Sen. Smith, who has been an outspoken advocate to expand the use of renewable fuels, said hiding the identity of refineries that receive special Environmental Protection Agency (EPA) waivers to the nation’s biofuels laws will help big oil companies at the expense of the nation’s renewable industry.
The waivers cut the amount of corn-based ethanol and other renewables that is blended into the nation’s gasoline and diesel supply, reducing demand for agriculture products at a time when farmers have already been hit hard by low farm prices and trade disruptions.

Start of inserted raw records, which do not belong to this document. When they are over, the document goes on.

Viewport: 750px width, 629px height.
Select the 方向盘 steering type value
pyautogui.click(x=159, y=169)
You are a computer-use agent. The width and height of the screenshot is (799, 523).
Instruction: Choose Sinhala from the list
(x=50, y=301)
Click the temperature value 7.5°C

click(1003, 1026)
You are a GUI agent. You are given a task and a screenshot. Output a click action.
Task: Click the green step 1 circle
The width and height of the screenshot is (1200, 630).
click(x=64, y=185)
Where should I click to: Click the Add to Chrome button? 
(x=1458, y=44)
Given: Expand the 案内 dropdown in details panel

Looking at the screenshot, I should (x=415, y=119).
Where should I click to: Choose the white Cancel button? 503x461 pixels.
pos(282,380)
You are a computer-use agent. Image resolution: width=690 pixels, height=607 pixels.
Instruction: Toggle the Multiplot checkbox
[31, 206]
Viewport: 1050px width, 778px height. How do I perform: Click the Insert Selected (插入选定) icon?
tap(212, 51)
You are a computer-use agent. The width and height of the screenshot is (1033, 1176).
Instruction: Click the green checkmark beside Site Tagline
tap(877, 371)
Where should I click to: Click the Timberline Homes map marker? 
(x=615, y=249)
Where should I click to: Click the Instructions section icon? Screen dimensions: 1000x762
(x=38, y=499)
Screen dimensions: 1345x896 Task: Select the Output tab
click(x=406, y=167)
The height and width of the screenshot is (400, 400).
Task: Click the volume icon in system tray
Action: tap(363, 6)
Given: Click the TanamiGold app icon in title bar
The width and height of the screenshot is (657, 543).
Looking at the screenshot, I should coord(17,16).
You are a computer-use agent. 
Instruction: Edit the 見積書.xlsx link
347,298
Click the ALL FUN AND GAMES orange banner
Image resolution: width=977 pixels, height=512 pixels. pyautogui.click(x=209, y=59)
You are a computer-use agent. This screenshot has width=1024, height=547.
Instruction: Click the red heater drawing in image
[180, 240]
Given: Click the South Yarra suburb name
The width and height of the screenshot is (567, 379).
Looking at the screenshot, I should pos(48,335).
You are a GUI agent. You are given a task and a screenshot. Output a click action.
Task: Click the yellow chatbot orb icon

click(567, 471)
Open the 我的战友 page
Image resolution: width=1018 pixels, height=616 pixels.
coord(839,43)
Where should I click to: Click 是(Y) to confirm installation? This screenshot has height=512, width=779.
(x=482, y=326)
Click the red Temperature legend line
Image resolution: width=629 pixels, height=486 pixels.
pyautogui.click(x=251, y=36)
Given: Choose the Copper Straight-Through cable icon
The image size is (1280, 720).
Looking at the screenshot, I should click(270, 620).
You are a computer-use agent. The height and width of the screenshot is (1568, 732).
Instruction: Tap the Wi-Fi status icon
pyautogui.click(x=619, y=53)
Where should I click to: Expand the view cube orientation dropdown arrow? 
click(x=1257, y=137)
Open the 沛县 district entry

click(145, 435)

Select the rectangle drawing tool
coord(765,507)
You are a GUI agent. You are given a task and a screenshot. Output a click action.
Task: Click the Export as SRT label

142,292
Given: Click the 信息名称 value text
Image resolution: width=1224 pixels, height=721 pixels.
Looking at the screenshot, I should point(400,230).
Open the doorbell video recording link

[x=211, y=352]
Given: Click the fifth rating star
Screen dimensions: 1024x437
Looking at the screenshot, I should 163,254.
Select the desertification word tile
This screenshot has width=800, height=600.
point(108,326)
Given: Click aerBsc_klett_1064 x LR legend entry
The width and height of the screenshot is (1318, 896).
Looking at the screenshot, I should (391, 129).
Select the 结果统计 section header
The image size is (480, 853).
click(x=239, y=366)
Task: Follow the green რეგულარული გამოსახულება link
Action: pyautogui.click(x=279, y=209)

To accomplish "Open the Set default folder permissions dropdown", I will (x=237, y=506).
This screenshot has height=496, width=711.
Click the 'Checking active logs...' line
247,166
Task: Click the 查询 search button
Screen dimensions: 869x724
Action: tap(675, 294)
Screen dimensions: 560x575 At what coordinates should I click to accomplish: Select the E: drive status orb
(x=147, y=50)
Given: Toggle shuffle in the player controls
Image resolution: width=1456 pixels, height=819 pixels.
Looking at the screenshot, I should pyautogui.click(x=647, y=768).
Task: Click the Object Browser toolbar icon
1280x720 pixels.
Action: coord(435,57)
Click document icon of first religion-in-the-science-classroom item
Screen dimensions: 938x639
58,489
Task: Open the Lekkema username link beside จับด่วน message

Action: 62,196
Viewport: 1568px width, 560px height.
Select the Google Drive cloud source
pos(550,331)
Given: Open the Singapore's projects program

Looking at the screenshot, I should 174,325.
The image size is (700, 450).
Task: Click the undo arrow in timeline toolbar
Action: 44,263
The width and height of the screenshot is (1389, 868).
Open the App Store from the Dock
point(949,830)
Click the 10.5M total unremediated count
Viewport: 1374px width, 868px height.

“The EPA promised to increase transparency and publish the names of refineries that get exemptions from our nation’s renewable fuels laws. Now it’s abandoning that promise,” said Sen. Smith.
“The transparency is necessary because last year EPA granted a ‘financial hardship’ waiver to an oil refinery owned by billionaire Carl Icahn, saving him tens of millions of dollars. Such waivers have also gone to refineries owned by profitable oil companies like Exxon-Mobil and Chevron. In 2018, the waivers cut demand for ethanol by more than a billion gallons, according to the Minnesota Biofuels Association. That’s just wrong and it’s hurting Minnesota’s economy.” Sen. Smith said the EPA’s plan to be more transparent was eliminated after the White House and the oil industry pushed to end it.
She said she also remains skeptical of a reported White House-brokered “compromise plan” between the oil industry and corn industry. “I’ll be watching to ensure that any compromise coming out of the Administration does not further hurt Minnesota’s ethanol and renewable fuels industry,” she said.